Most conversations about diet focus on what ends up on the plate. A growing body of research suggests the clock matters just as much. A study published in the journal Arteriosclerosis, Thrombosis, and Vascular Biology found that fasting for at least three hours before bedtime was associated with meaningful improvements in blood pressure, glucose tolerance, and insulin function, three markers that sit at the center of cardiometabolic health.
The findings add to a wider shift in nutritional science toward understanding meal timing, not just meal content, as a factor in long-term health outcomes.
Why cardiometabolic health is worth paying attention to
Cardiometabolic health refers to how effectively the heart, blood vessels, and metabolic systems function together. By that measure, most American adults are not doing particularly well. Estimates suggest that only about 7% of adults in the United States meet the criteria for good cardiometabolic health, a figure that underscores how difficult it can be to achieve even baseline benchmarks for heart and metabolic function.
Diet has long been recognized as a primary driver of those outcomes. What is newer is the attention researchers are now paying to the timing of meals as a separate and significant variable to fasting.
How the study was structured
The study was led by Dr. Daniela Grimaldi, a research associate professor of neurology at Northwestern University Feinberg School of Medicine. It involved 39 adults living with overweight or obesity, divided into two groups. One group fasted for 13 to 16 hours overnight, while the other fasted for 11 to 13 hours. Both groups were instructed to stop eating and dim the lights three hours before their personal bedtime, aligning the fasting window with their individual sleep schedules rather than a fixed universal cutoff for fasting.
The group that fasted longer showed notable improvements across several health markers. Those participants experienced better diastolic blood pressure readings, improved glucose tolerance, and stronger insulin function. They also showed lower heart rates overnight and reduced levels of cortisol, a hormone the body releases in response to stress.
What happens in the body during late-night eating
Dr. Grimaldi described the physiological logic behind the findings. As the body approaches sleep, it undergoes a series of natural changes: melatonin levels rise, metabolic rate slows, and the nervous system winds down. Those processes play a direct role in regulating blood pressure, heart rate, and blood sugar. Eating late at night works against that sequence, potentially disrupting the body’s ability to carry out those regulatory functions effectively.
Dr. Sabrina Islam, a cardiologist and associate professor of medicine at Temple University, pointed to both the duration of the fasting window and the alignment of meal timing with sleep as the key variables. Extending the overnight fast by just three hours, she noted, appears to be enough to produce cardiometabolic benefits.
What to consider before changing your routine
The study has real limitations worth acknowledging. The majority of participants were women, which may affect how broadly the findings apply given that hormonal and metabolic differences can shape health outcomes differently across populations. The study also ran for approximately 7.5 weeks, leaving open questions about what sustained nighttime fasting looks like over months or years.
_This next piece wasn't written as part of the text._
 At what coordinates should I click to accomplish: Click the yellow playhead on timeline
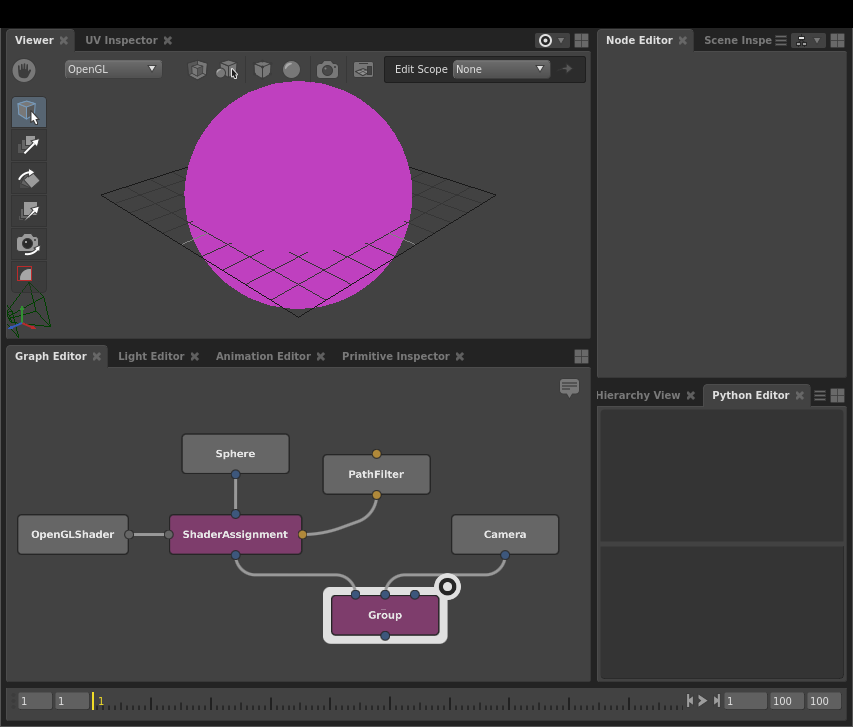coord(93,701)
For those interested in trying the approach, Dr. Grimaldi suggested finishing the last meal or snack about three hours before bed and working toward an overnight fasting window of 13 to 16 hours. Gradual changes tend to be more sustainable than abrupt ones.
Anyone managing irregular blood pressure, blood sugar issues, or other underlying conditions should speak with a physician before adjusting their eating schedule. Dr. Islam noted that personalizing dietary recommendations to fit individual schedules improves the likelihood that people will actually follow through on them.